#### [Le problème]
Modifiez le matériel ci-dessous en remplaçant « Screen dimensions » par « Display dimensions » sans rien changer d'autre. Laissez les images hors de votre réponse.
........
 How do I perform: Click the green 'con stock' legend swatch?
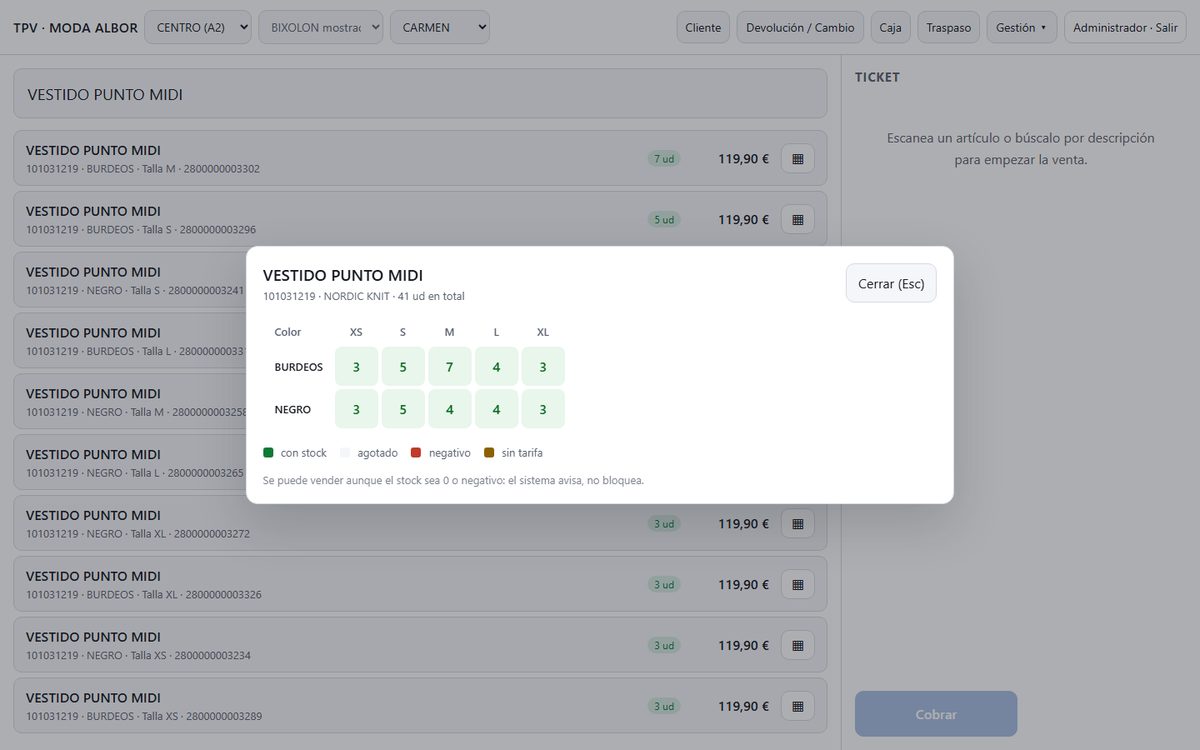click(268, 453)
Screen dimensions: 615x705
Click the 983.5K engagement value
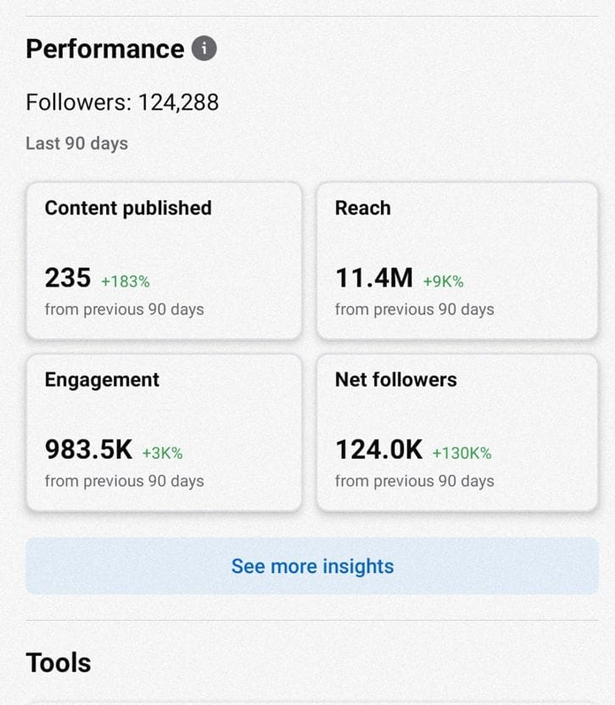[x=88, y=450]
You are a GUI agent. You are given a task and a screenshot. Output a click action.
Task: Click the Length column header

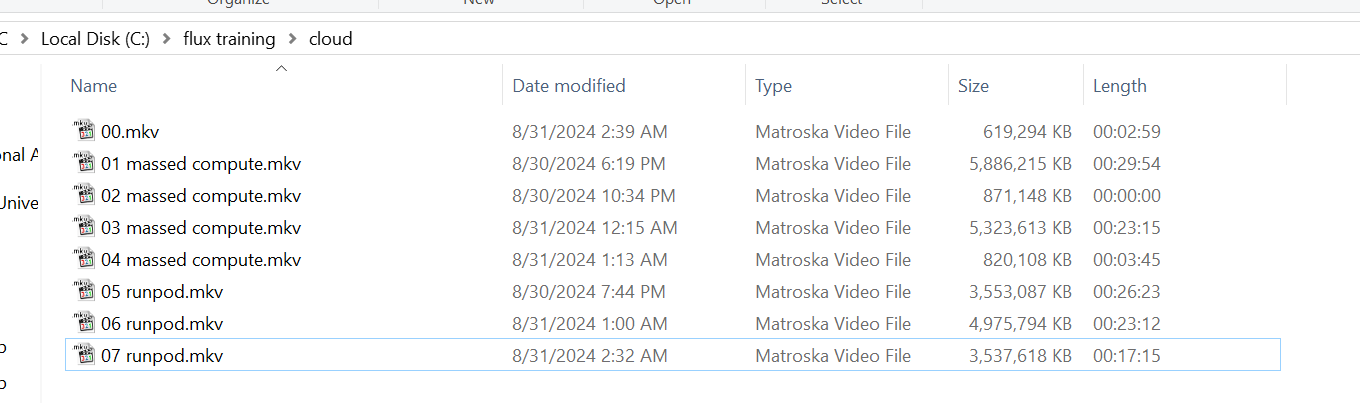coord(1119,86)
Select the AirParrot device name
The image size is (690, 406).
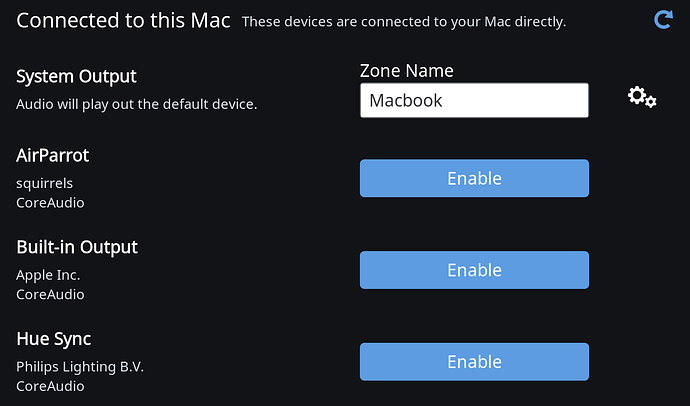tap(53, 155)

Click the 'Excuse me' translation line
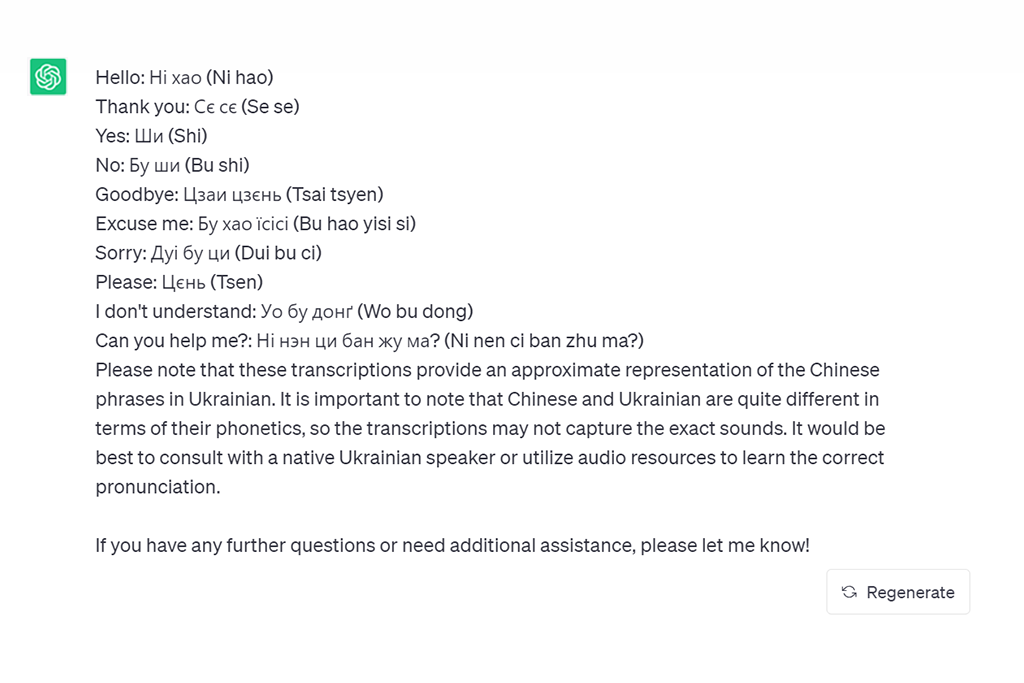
........
#### [Solution du problème]
 How do I perform: Click the green 'con stock' legend swatch?
click(268, 453)
Display dimensions: 615x705
Click the 983.5K engagement value
[x=88, y=450]
You are a GUI agent. You are given a task and a screenshot. Output a click action.
Task: Click the Length column header

coord(1119,86)
Select the AirParrot device name
The image size is (690, 406).
tap(53, 155)

Click the 'Excuse me' translation line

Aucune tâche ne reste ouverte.